Information shown.
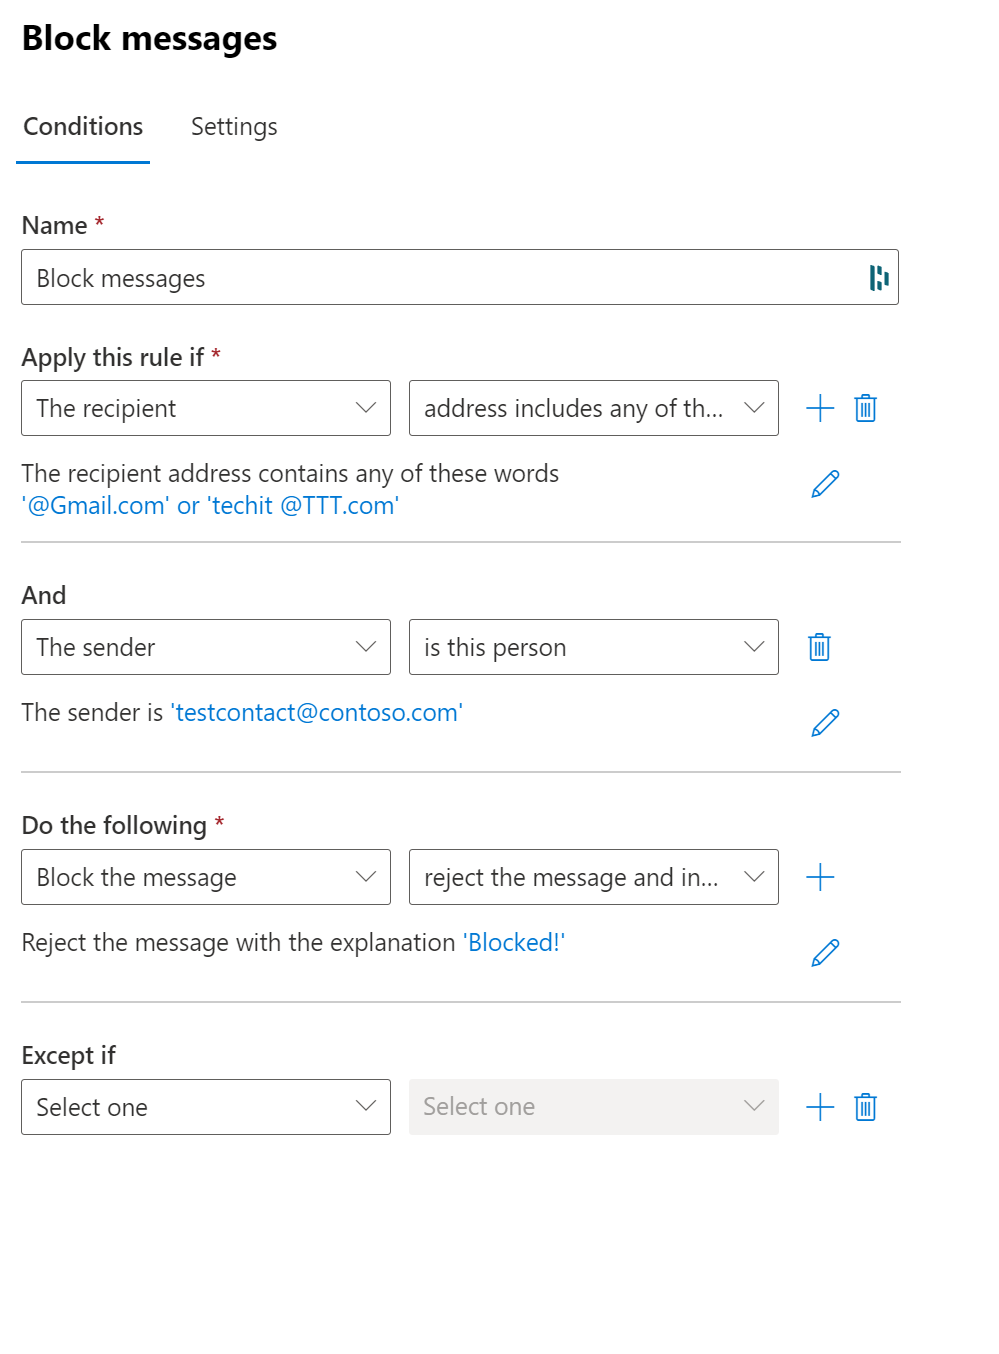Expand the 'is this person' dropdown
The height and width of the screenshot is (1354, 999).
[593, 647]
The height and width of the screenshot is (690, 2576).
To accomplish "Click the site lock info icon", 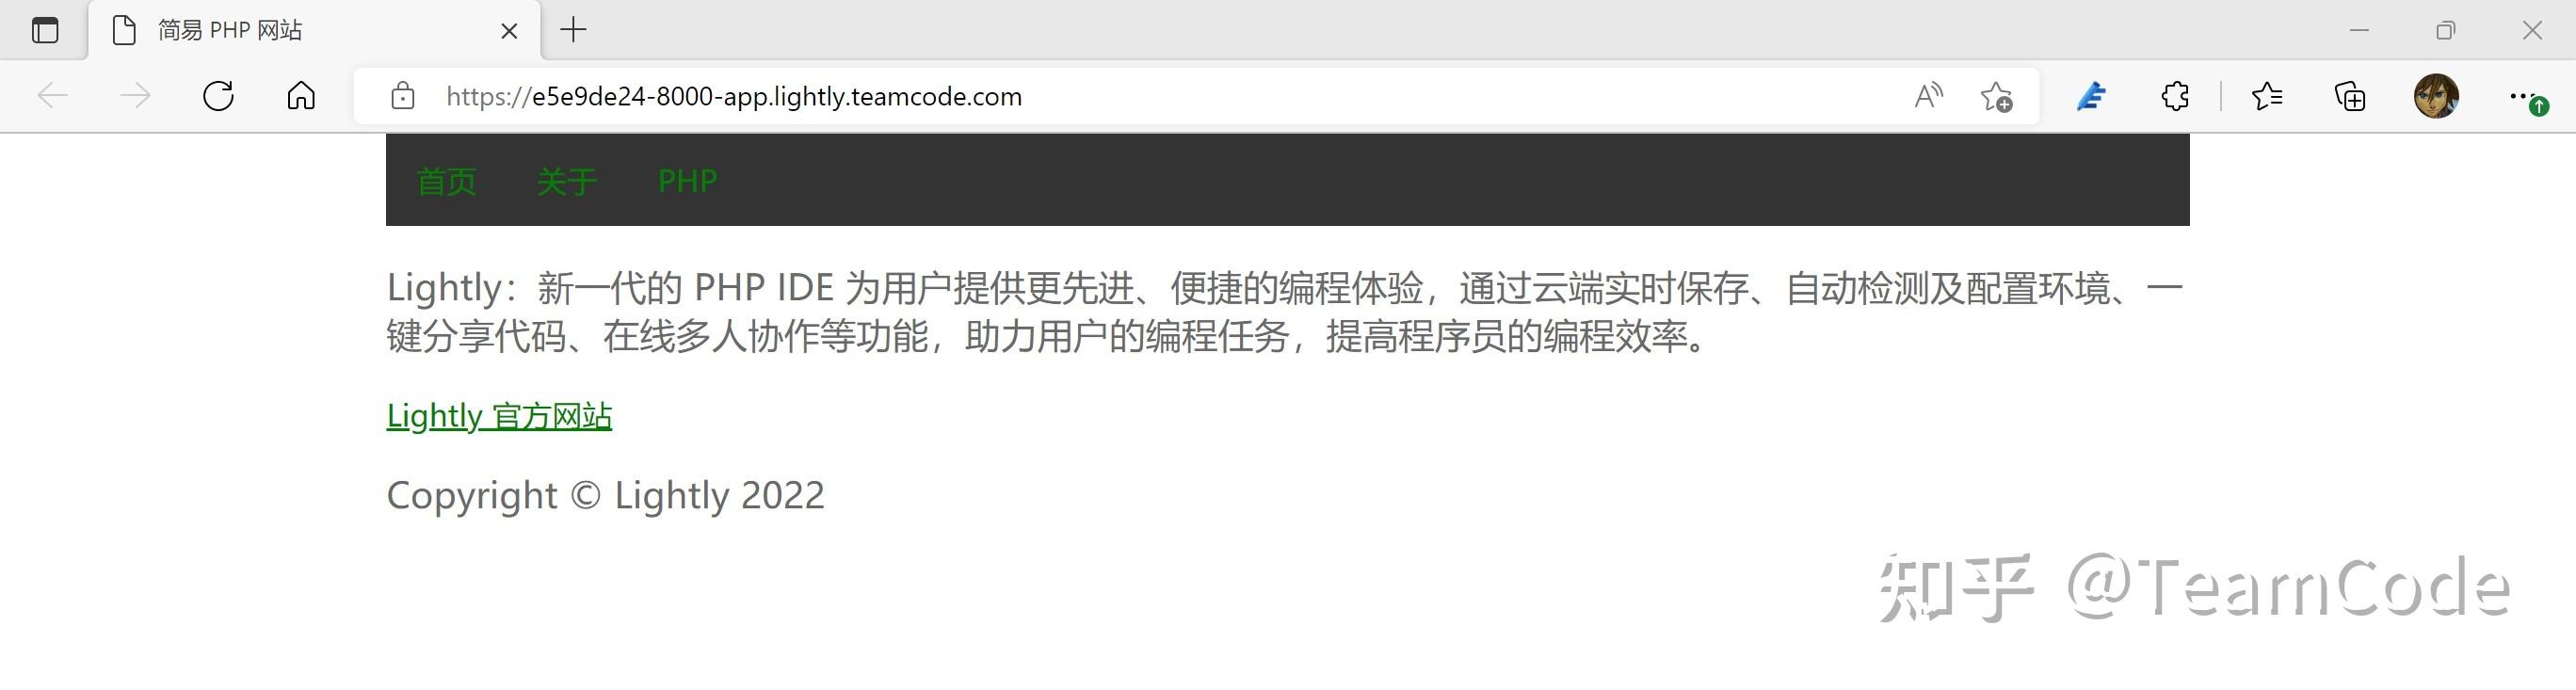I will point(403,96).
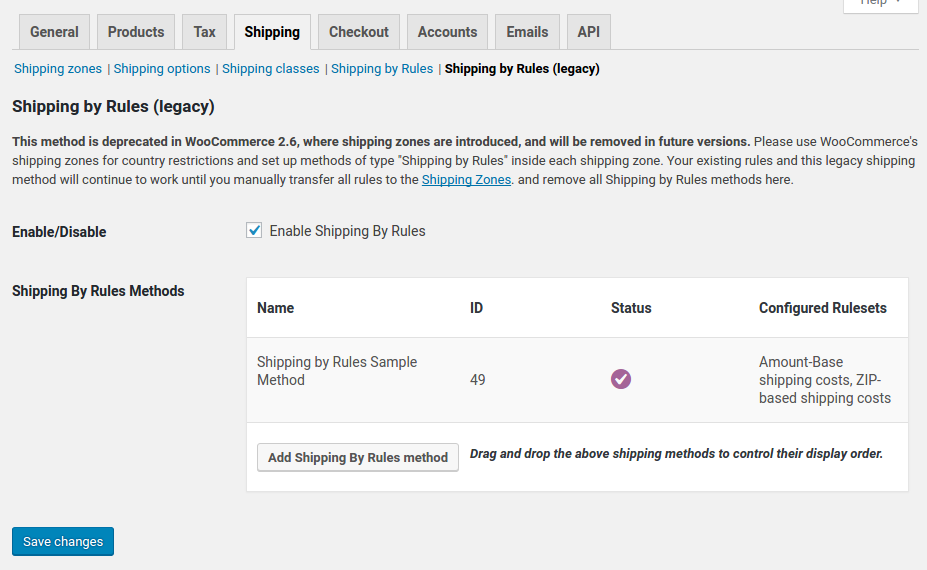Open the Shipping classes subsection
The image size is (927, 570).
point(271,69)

Task statement.
Gather every line in the listing that contains the word "width". Case counts.

Task output.
The height and width of the screenshot is (1354, 999).
The height and width of the screenshot is (690, 2576).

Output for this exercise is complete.